Анализируя особенности трудовой мотивации нынешней генерации русских, ряд исследователей, в том числе либеральных, например, утверждают о недейственности в России традиционных трудовых стимулов. Дескать, чем больше людям платят, тем они хуже работают. Тот же Ф. Разумовский полагает, что это связано с негативной ролью денег в русской мифологии. И вообще с отличием православной трудовой этики от протестантской. На вопрос, что же все-таки является "ядром" собственного "российского цивилизационного пути", часто отмечается, что "главной, системообразующей ценностью самобытной русской культуры сторонники "русского пути" провозглашают православную соборность, противопоставляя ее не только буржуазному индивидуализму и эгоизму, но и коммунистическим "коллективизму", "классовой солидарности", "общественности". Между тем для современной генерации «россиян» все эти характеристики могут быть отнесены лишь при изрядной работе воображения. Сравнительные социологические исследования показывают, что по уровню индивидуализации мы ушли далеко вперед по сравнению с европейцами. Да и анализ религиозной ментальности современных «россиян» заставляет предположить, что под "своим православным путем" имеется в виду скорее форма, чем содержание. Ведь в интерпретации модернистской, хотя и антизападнической части общества, то же православие уж очень далеко отстоит от традиционного для России его понимания.

В современной России государство перестало быть экзистенциальной ценностью, превратившись в сугубо инструментальную. И в этом проявляется главный разрыв с "русской традицией".

• _Выборка данных_
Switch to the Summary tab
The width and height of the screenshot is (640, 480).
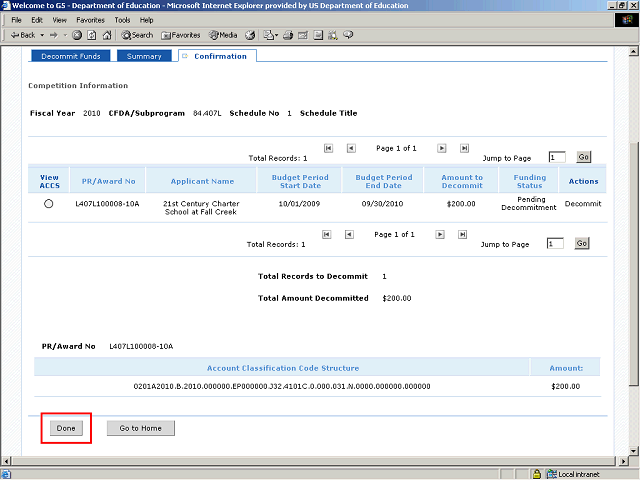pyautogui.click(x=144, y=56)

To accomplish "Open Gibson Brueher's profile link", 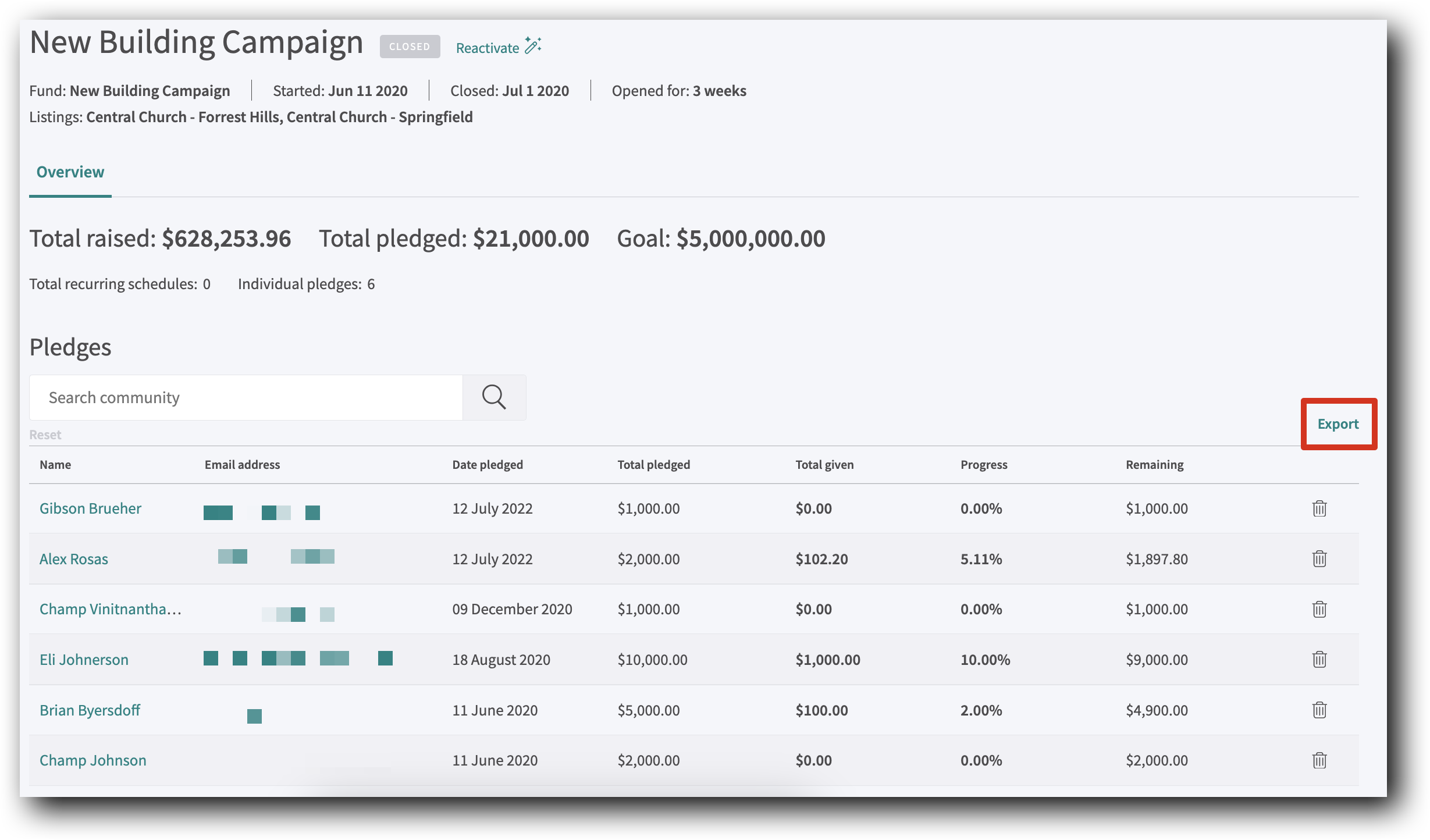I will point(90,508).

• _Задание_
Согласуются ли с отрывком утверждения (a), (b) и (c)? На каждое ответьте «да» или «нет» и дословно процитируйте решающие слова отрывка.
(a) Ф. Разумовский связывает особенности трудовой мотивации с негативной ролью денег в русской мифологии.
(b) Сравнительные социологические исследования показывают, что по уровню индивидуализации россияне отстают от европейцев.
(c) В современной России государство стало экзистенциальной ценностью.
Отвечайте, опираясь только на отрывок.

• _Ответ_
(a) Да: «Тот же Ф. Разумовский полагает, что это связано с негативной ролью денег в русской мифологии».
(b) Нет: «по уровню индивидуализации мы ушли далеко вперед по сравнению с европейцами».
(c) Нет: «государство перестало быть экзистенциальной ценностью, превратившись в сугубо инструментальную».